Our results show that pHc changes occur in tier 2 and 3 of Arabidopsis columella cells after gravistimulation. The alkalinization of tier 2 may be accomplished via a H⁺ efflux from the cytosol to the apoplast through the plasma membrane H⁺-ATPase, which would cause an acidification of the apoplast. This is consistent with preliminary results from E.B. Blancaflor (personal communication) that indicate gravistimulation induces acidification of the apoplast around all 4 tiers of columella. In addition, proton pumping into the vacuole, and/or transport of protons or buffering complexes through plasmodesmata from tier 2 to tier 3 may occur. The acidification of tier 3, which occurs 180 to 300 s after gravistimulation may be achieved through displacement of protons from tier 2 to tier 3. This is a possibility since the magnitude of the pH change in each tier is approximately the same, but in opposite directions, with tier 2 becoming more alkaline. However, the acidification of tier 3 cells could also be accomplished through the release of protons from the vacuole or other organelles or through inhibition of V-ATPases. The acidification of the tier 3 cytoplasm could enhance the activity of the H⁺-ATPase in the plasma membrane (Brummer et al., 1984), causing the apoplastic acidification seen by E.B. Blancaflor (personal communication).
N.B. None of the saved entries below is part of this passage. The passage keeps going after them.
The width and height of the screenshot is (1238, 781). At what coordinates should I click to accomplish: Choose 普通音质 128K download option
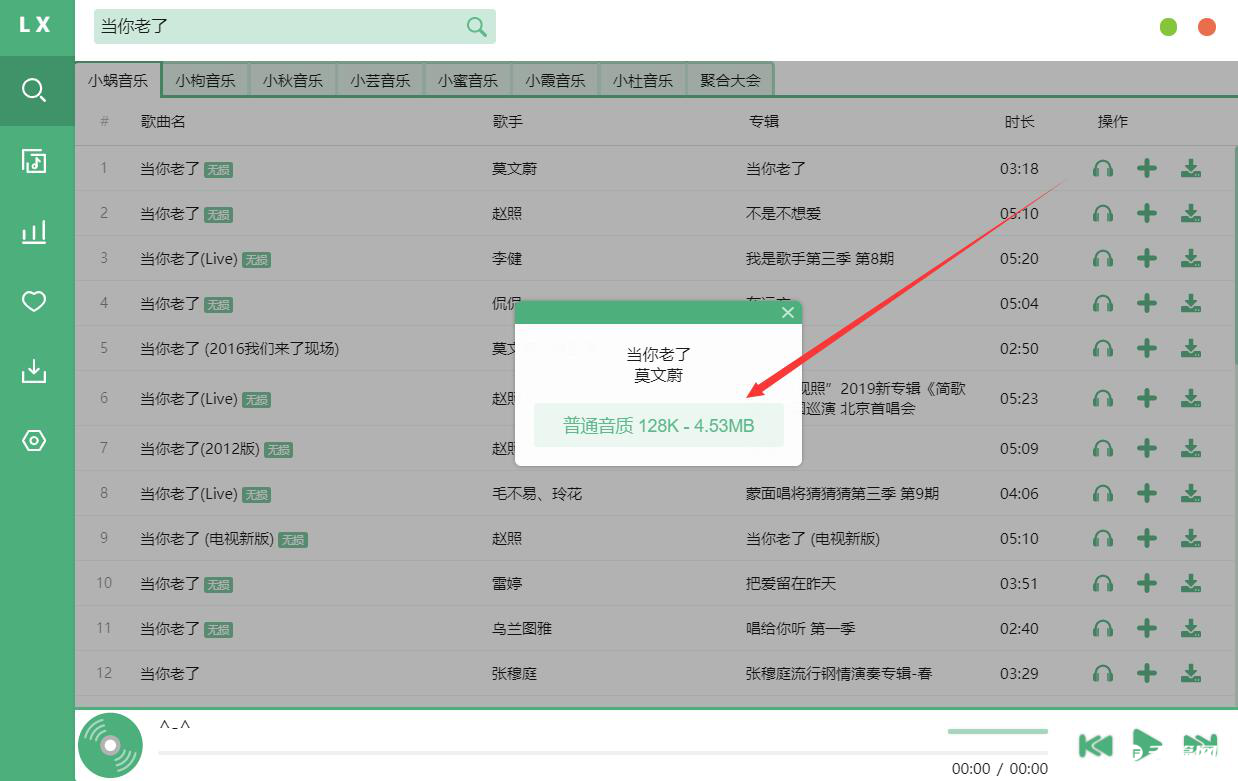click(x=658, y=425)
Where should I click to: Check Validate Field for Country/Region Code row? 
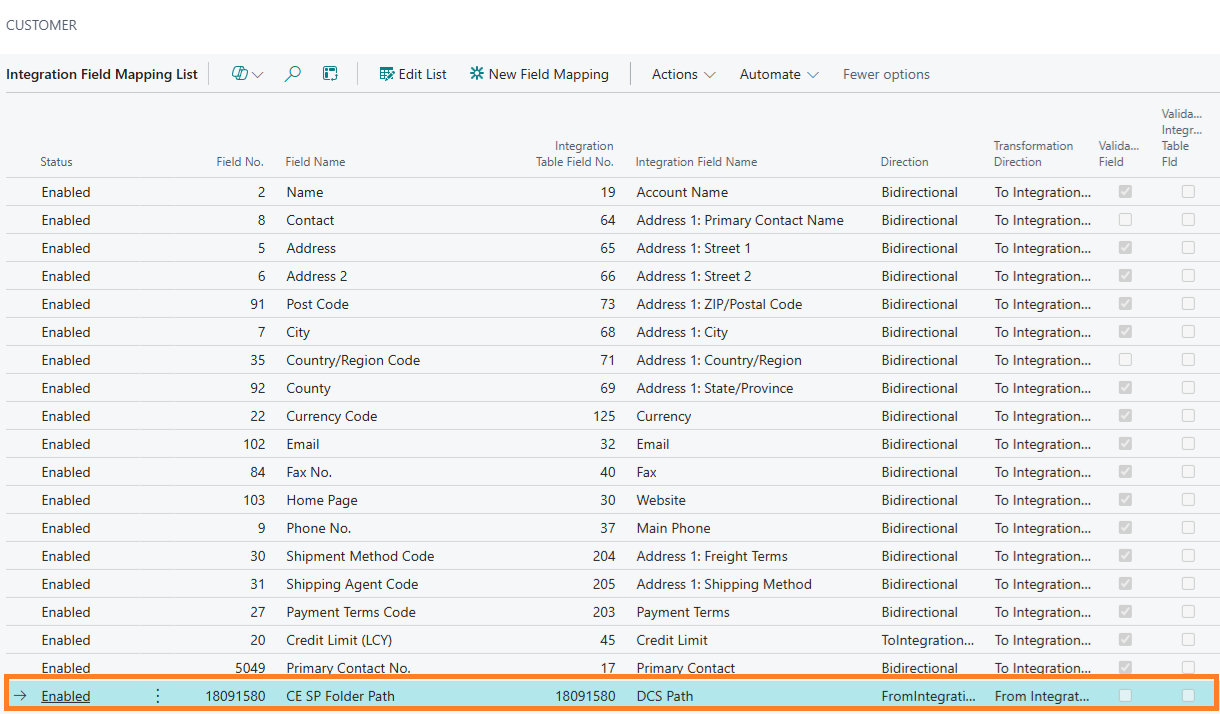[1125, 360]
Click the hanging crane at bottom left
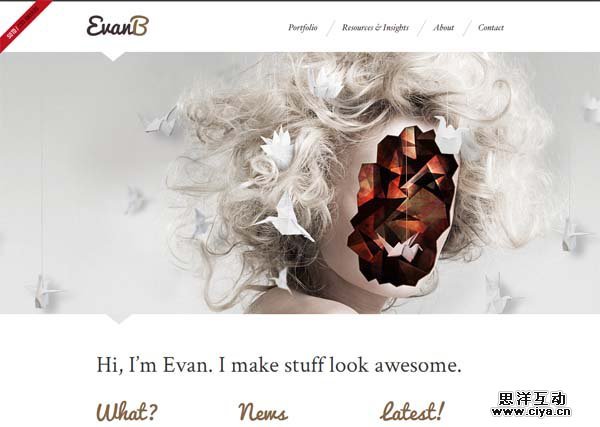The image size is (600, 427). 43,292
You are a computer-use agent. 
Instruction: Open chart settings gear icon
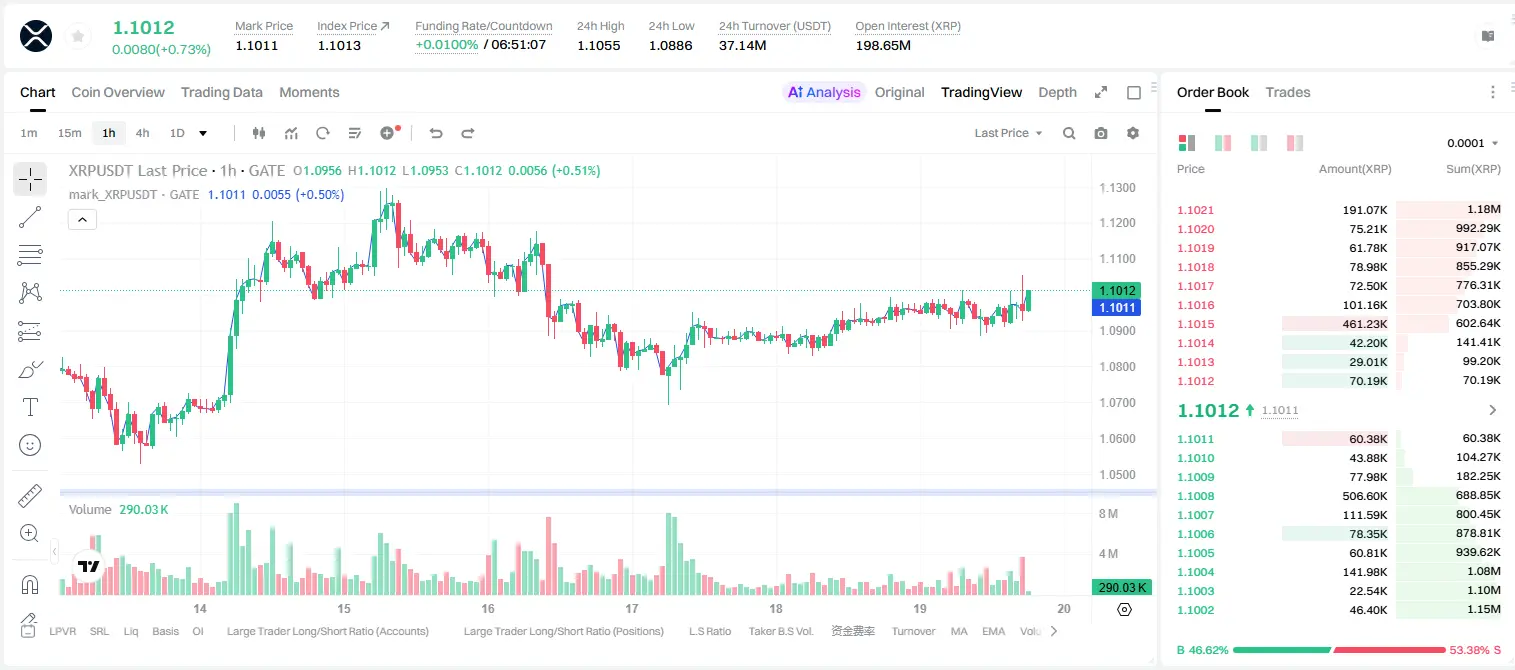1133,133
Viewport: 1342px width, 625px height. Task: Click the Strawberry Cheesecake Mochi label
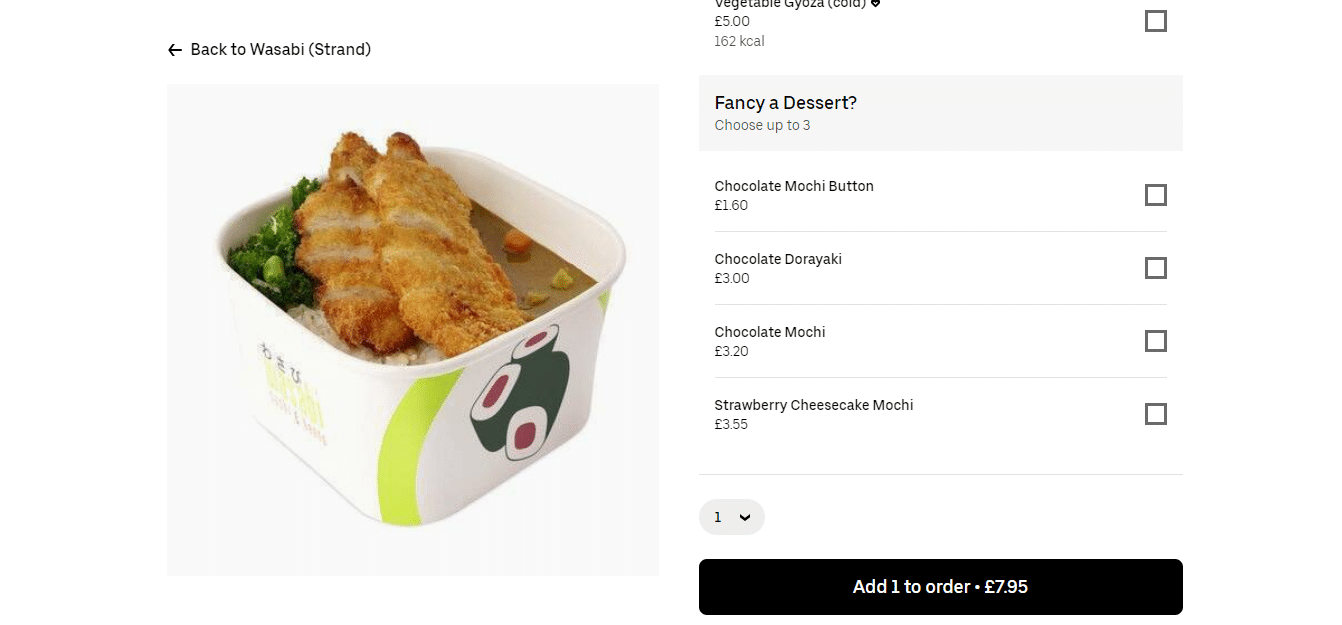click(x=813, y=405)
Monshausen et al. (1996) suggested that there must be continuous signaling between the root cap (the site of perception) and the elongation zone (the area of response) through active maintenance of the resting membrane potential in statocytes due to continuous stimulation of roots, even in the vertical orientation (static stimulation; Sievers et al., 1991). Results of pHc modifier studies agree with this idea and suggest that maintenance of pHc is also involved in this continuous signaling. When the root cap was treated with modifiers that cause an increase in pHc, stimulus 2 did not result in bending. In addition, bending in response to stimulus 1 ceased, indicating that communication between the root cap and the elongation zone was abolished.

Exactly how these pH changes signal differential growth is still unclear. For example, immediately following gravistimulation, cells in the upper side of tier 2 are more acidic than those in the lower side. This may provide positional information to signal a differential growth response. This initial gradient across tier 2 is quickly dissipated, and the gradient between tier 2 and 3 remains for at least 15 min. The later gradient, however, appears to have no positional information and may serve to signal the distal elongation zone to continue the differential growth initiated by the gradient across tier 2. The possible effects of changes in pHc are numerous and may include changes in cytoskeletal tension (Grabski et al., 1994) and/or the activity of enzymes involved in signaling.

Our results imply that the H⁺ dynamics in the root cap during gravistimulation is highly complex. Other important stores for protons, such as the vacuole, must be further investigated using pH-sensitive dyes or organelle-targeted, pH-sensitive green fluorescent protein (Miesenböck et al., 1998). Since the pHc changes were observed within the columella cells that are necessary for a normal gravitropic response and because they occurred immediately following gravistimulation, we believe these changes occur early on in the signaling pathway and may be one of the first signaling events for root gravitropism. The search for the signaling mechanisms that link the perception of gravity to the observed curvature responses remains a goal of further research in our laboratory. Our present data suggest that changes in pHc are an early signaling event in root gravitropism. However, the generation of this signal and its incorporation into the rest of the signaling pathway needs further investigation.